Sostiene Cospedal, ministra
de Defensa del actual gabinete, que muy posiblemente no será necesaria la
ocupación de Cataluña por el ejército español. La declaración va dirigida a
tranquilizar a la opinión, y posiblemente de rebote al Consejo Europeo, que ha
pedido de forma explícita el cese de la violencia. Lo cual hace que el cuajo de
la señora ministra tenga aún, si cabe, más bemoles.
Mientras tanto, la
violencia desmandada en Valencia contra una manifestación pacífica y legal, no
será investigada por una fiscalía especialmente activa en las últimas semanas. En
cuanto a los inequívocos excesos de las fuerzas del orden en los colegios
electorales de Cataluña, ya han sido adjetivados, no solo de proporcionados,
sino de ejemplares. El caballero que ha perdido la visión de un ojo y las
personas que hubieron de ser atendidas de porrazos y contusiones varias por
tirones de pelo y empujones escaleras abajo, tendrán difícil percibir una indemnización
en estas circunstancias: es un absurdo pensar que proceda una compensación
a los damnificados motivada por las consecuencias indeseadas de una actuación
ejemplar de las brigadas de la porra. Los únicos investigados en este dossier,
los “malos”, son los Mossos, por no haber pegado.
De otro lado, el
gobierno ha aprovechado el desfile militar de la Hispanidad para poner en el
escaparate el Gran Objetivo de la Exaltación de la Unidad en el Orgullo de la Españolidad
(todo en mayúsculas).
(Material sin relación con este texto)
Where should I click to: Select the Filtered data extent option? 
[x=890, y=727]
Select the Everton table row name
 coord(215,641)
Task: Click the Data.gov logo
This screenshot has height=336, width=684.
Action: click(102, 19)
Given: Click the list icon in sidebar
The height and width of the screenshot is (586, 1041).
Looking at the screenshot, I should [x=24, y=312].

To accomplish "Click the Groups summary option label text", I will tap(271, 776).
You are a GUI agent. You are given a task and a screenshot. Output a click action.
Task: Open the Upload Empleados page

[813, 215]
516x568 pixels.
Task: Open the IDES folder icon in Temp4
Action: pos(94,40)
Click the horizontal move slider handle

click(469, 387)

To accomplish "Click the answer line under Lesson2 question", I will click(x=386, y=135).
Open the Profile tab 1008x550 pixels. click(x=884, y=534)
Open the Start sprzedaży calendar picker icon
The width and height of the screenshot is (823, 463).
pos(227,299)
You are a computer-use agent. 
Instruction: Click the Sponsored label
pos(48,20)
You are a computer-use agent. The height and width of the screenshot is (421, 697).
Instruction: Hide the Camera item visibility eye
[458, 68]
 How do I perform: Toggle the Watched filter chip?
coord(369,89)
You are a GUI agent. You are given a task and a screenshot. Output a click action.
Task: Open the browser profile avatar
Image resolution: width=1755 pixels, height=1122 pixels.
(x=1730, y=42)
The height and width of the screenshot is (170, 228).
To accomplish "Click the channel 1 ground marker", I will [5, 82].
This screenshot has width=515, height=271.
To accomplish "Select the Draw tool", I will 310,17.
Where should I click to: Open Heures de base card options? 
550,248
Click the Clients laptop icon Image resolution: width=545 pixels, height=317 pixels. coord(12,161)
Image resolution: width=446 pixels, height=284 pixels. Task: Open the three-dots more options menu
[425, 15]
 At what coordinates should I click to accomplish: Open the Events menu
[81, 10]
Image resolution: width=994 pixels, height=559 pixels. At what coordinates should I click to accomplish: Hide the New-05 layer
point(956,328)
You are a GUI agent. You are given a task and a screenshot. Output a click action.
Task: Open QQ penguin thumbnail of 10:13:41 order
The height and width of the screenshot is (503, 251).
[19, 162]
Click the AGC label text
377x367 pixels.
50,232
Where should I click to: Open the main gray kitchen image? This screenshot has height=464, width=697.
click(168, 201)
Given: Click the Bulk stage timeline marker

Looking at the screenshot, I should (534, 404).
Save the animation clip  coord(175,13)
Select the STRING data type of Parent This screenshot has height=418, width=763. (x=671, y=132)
En Barcelona hubo mogollón de gente venida de fuera con
gastos de viaje pagados para reivindicar en cabeza ajena el derecho inalienable
de los catalanes a pertenecer a España. Vinieron en plan pacífico, lo que solo
significa que ejercieron una violencia de
baja intensidad (murgas, insultos, alardes desafiantes, etc.) Hubo algo más,
sin embargo. Arrastrados tal vez por los efectos de un consumo inmoderado de
coñá de garrafón, grupos ultras del Valencia y del Frente Atlético se enfrentaron
a sillazos en plena plaza de Cataluña. Parece un despropósito a primera vista,
pero todo ello se hizo de forma natural e inocente y sin despertar alarma
social, según las autoridades expertas en la aplicación de la ley del embudo. Lejos
de constituir delito ni falta, la bronca etílica en un espacio público sería
una forma como cualquier otra de ejercer con orgullo la defensa insobornable de la unidad
de la patria en peligro.
La ultraderecha subvencionada
ha resucitado en España. En los tiempos de la Transición aquello llevó a
momentos puntuales de exceso de exaltación patriótica, como Montejurra o
Atocha, sobre los que las instancias oficiales corrieron apresuradamente un
tupido velo de silencio y olvido. No sería prudente descartar de plano que
cosas parecidas puedan volver a ocurrir de la mano de ese señor de cara de palo
que desempeña la presidencia del gobierno de la nación con el aire distraído y
falsamente bonachón de un registrador de la propiedad en excedencia.
Un hilo delator
une a ese señor con la ultraderecha, del mismo modo que lo une a los escándalos
de corrupción que afectan no solo a sus correligionarios sino al propio partido
que él dirige. Su actitud invariable sigue siendo, sin embargo, la de una ajenidad
absoluta y desprovista de cualquier atisbo de empatía. Todos los títeres de la
cachiporra que desfilan por el escenario de la actualidad pasan de inmediato a
ser, para él, “esos señores que usted me dice”.